Source data ▸
=====

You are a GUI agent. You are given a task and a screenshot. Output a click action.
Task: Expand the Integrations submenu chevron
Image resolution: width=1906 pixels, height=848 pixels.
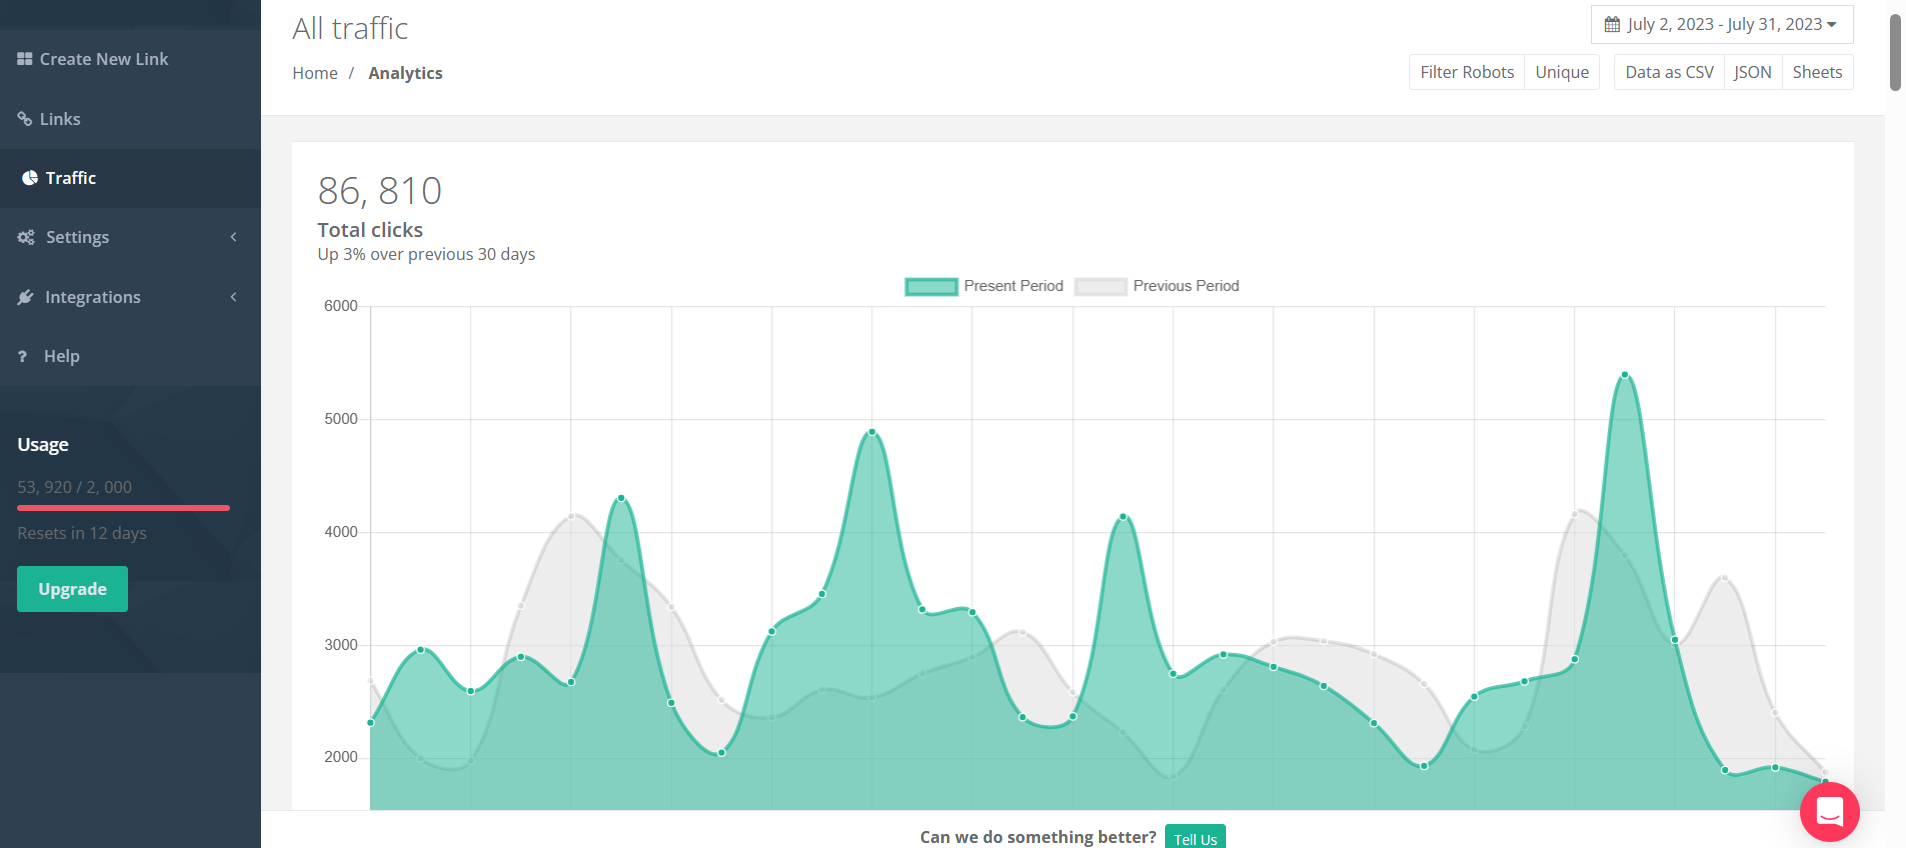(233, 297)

=====

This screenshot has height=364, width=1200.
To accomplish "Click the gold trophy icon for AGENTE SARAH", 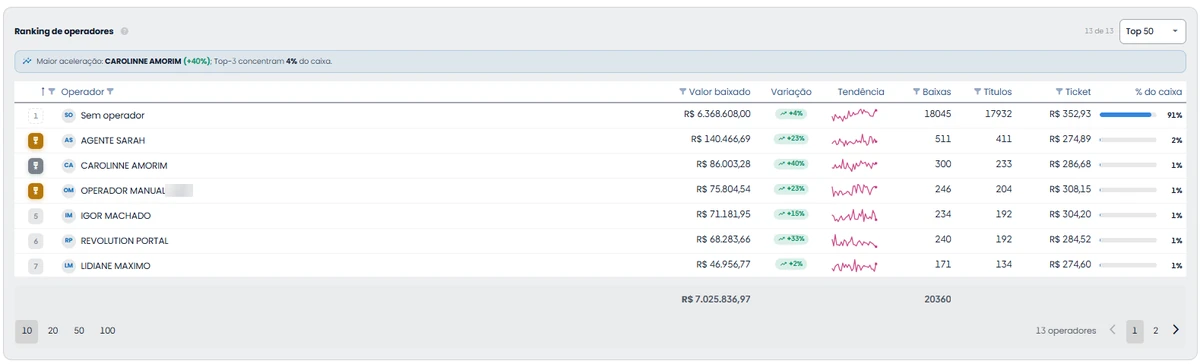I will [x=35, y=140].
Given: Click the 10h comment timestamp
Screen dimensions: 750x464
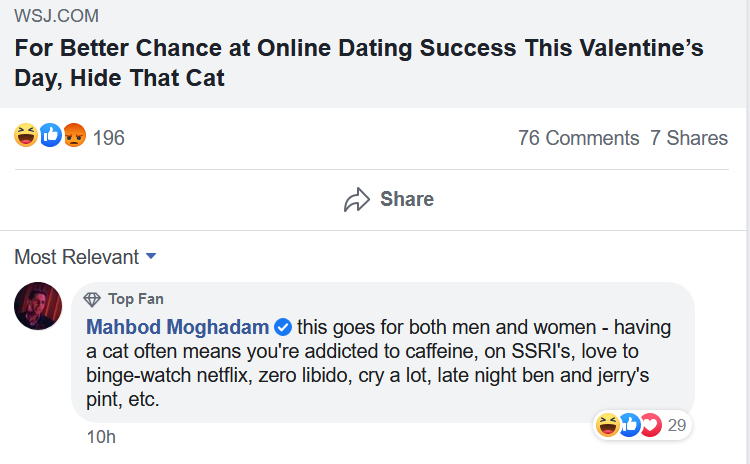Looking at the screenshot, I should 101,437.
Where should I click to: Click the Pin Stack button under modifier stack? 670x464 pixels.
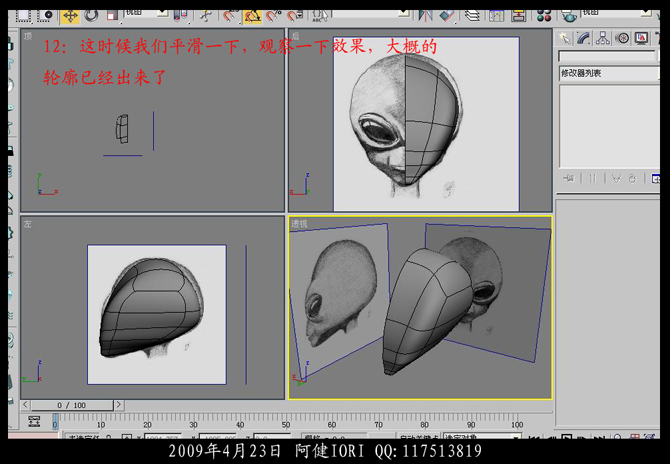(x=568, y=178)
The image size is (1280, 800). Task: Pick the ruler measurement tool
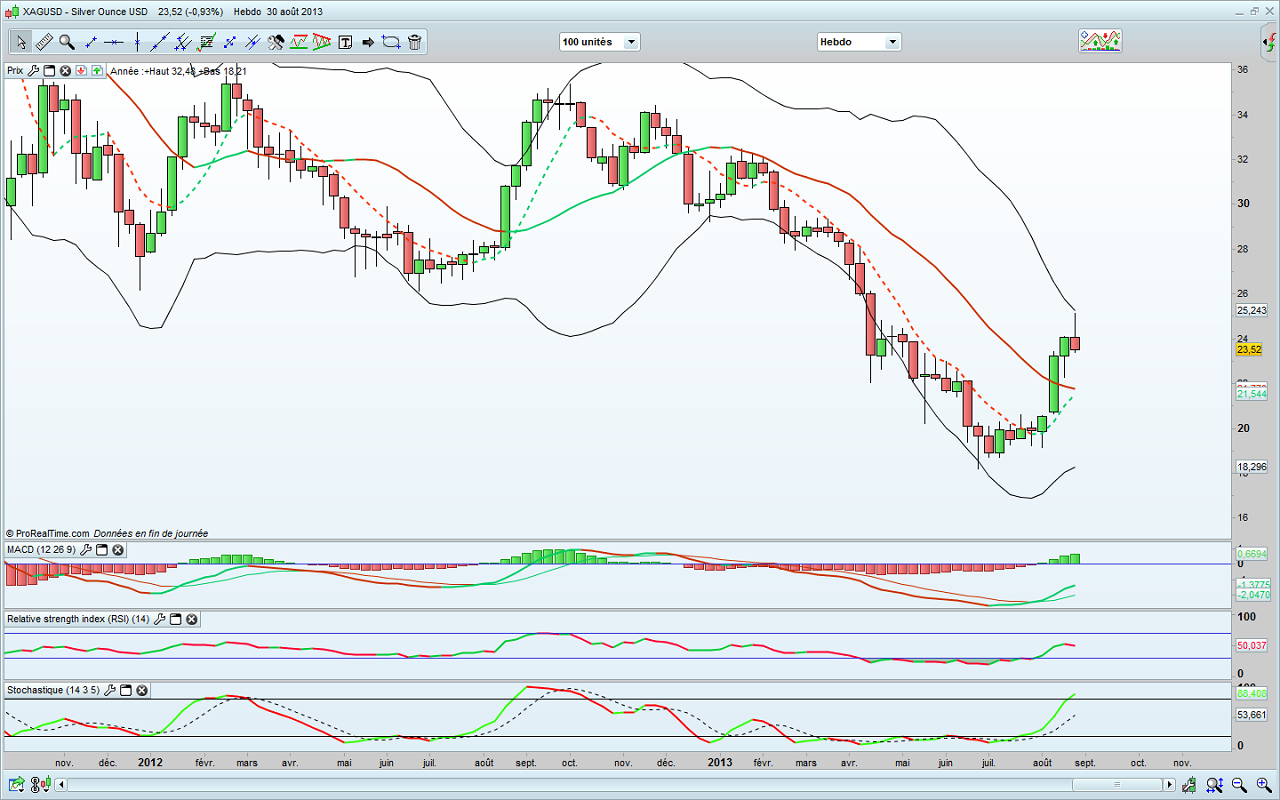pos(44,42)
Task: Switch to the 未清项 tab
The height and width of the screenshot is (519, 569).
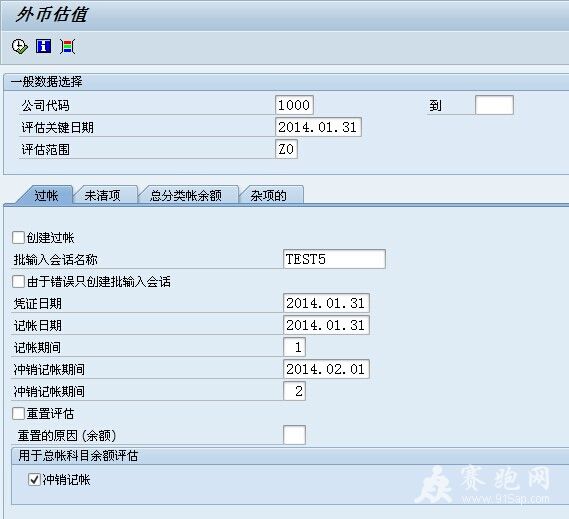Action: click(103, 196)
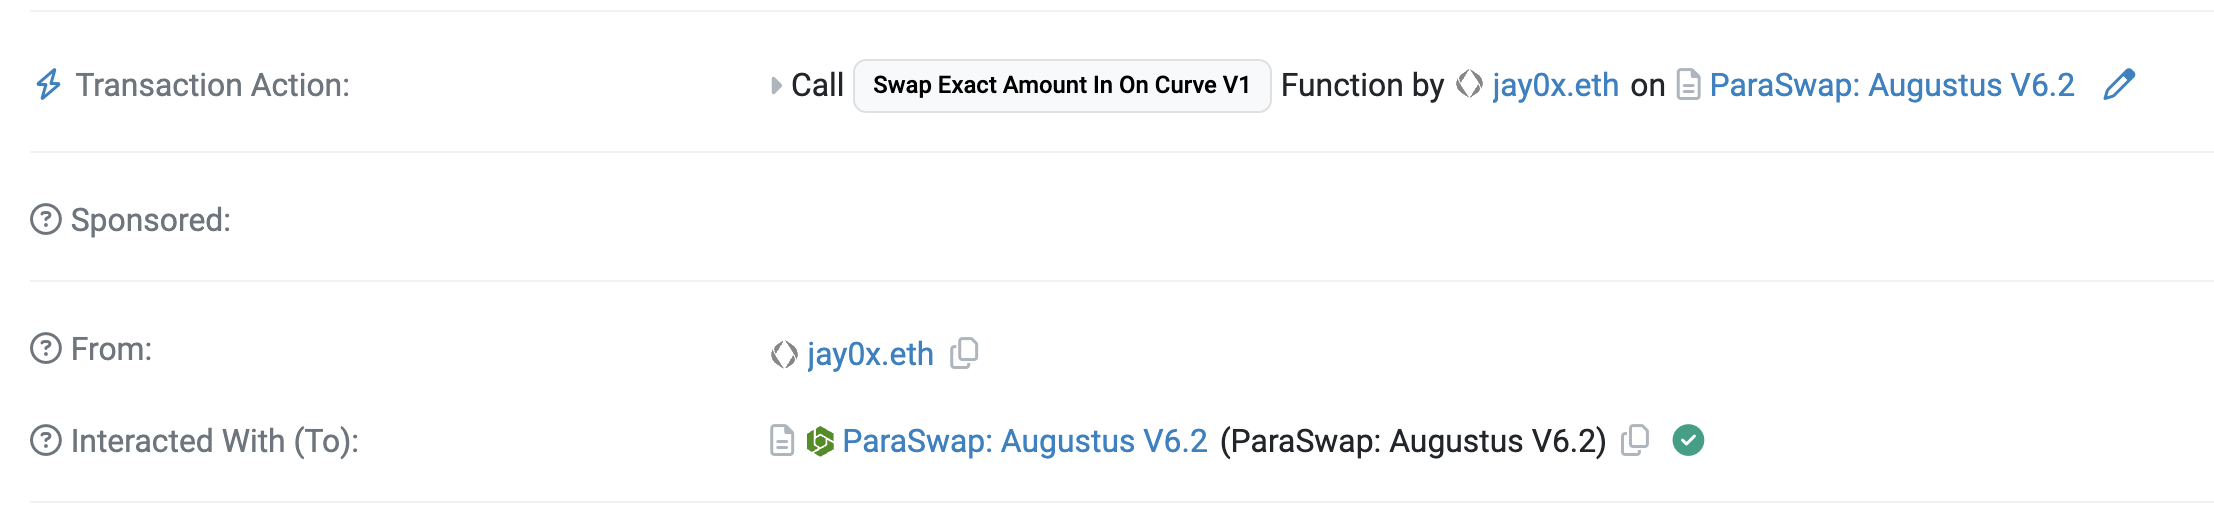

=====

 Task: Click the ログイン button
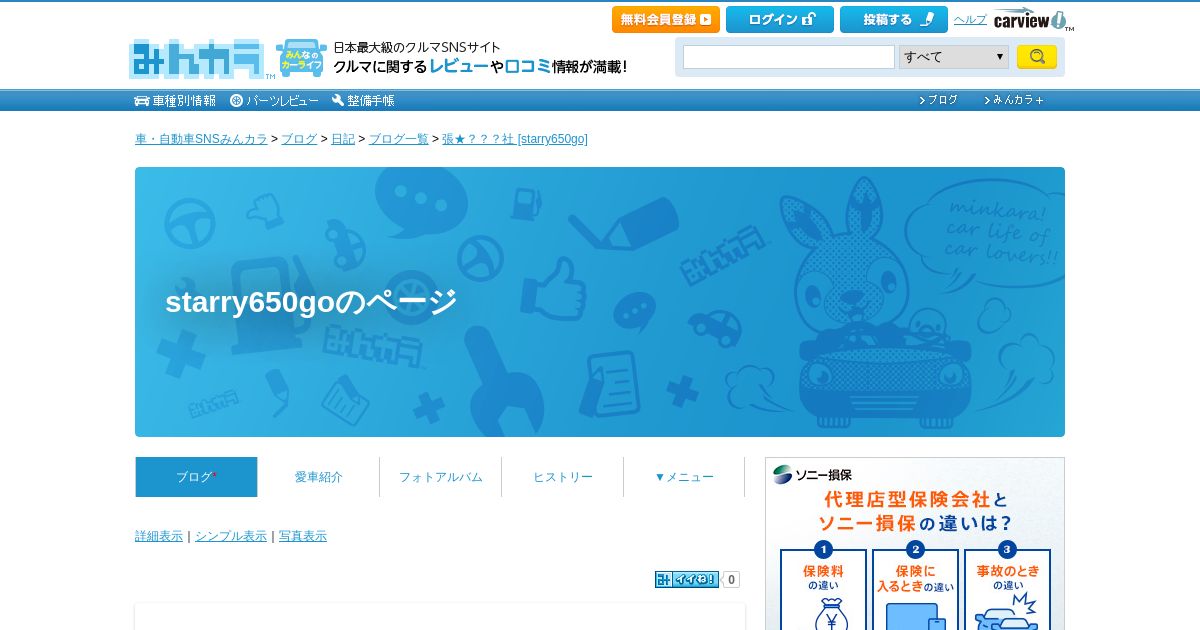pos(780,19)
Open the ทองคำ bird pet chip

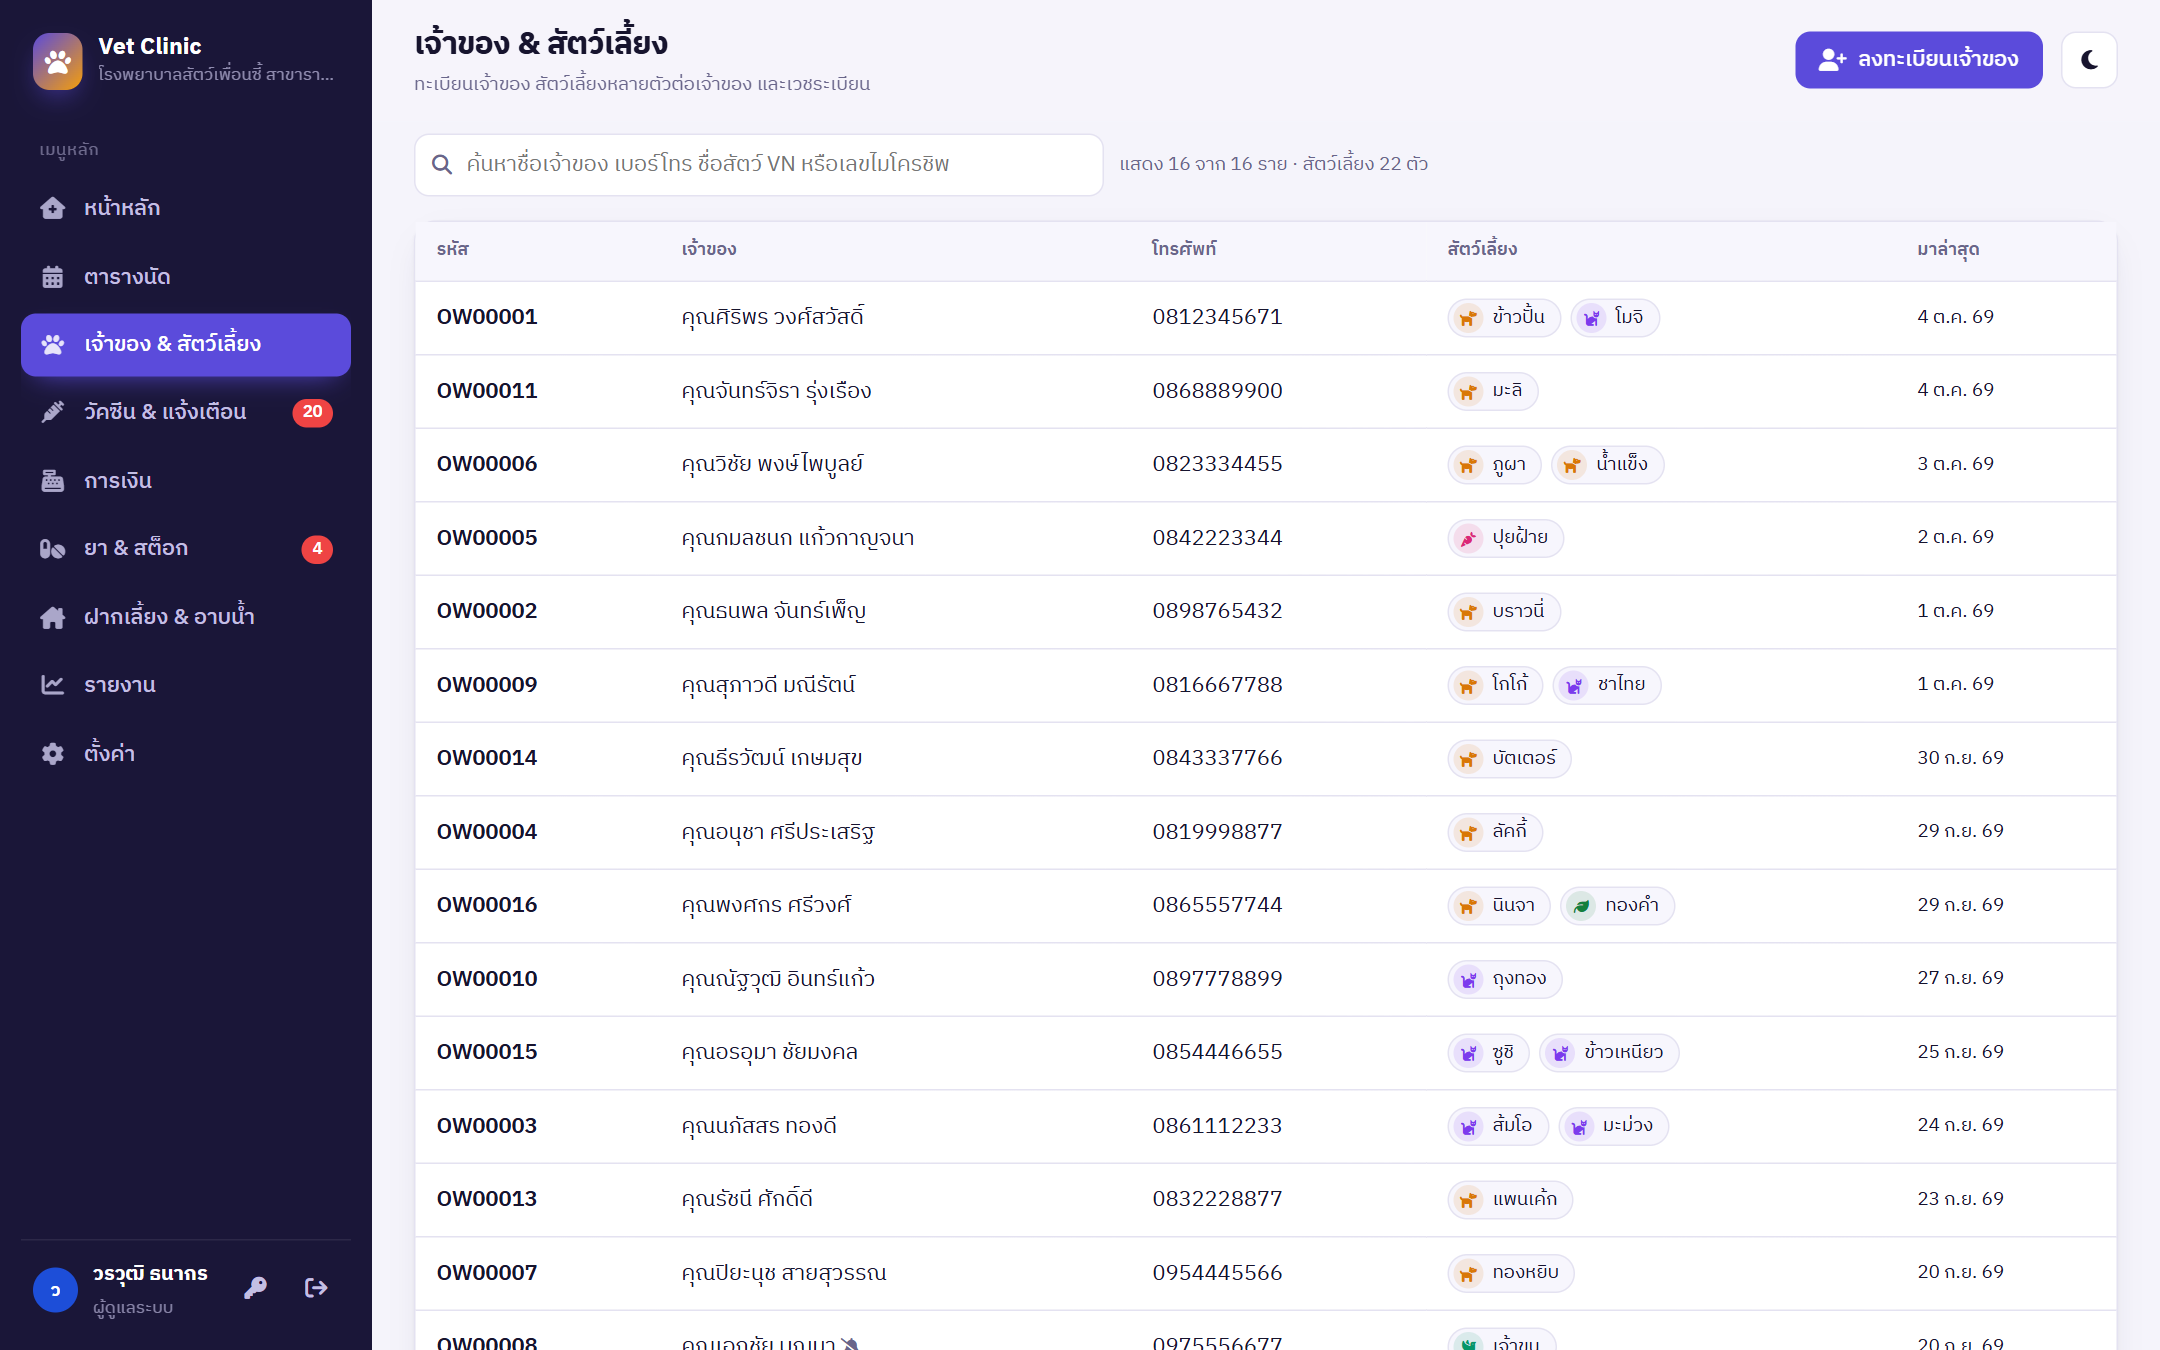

=====

Problem to work on ▸ Each line above from the one containing "Task: Click the ログイン button" through the one containing "Open the ทองคำ bird pet chip" is to be returned verbatim. Nothing else, and no pictures.

Result of the exercise ▸
 Task: Click the ログイン button
pos(780,19)
Open the ทองคำ bird pet chip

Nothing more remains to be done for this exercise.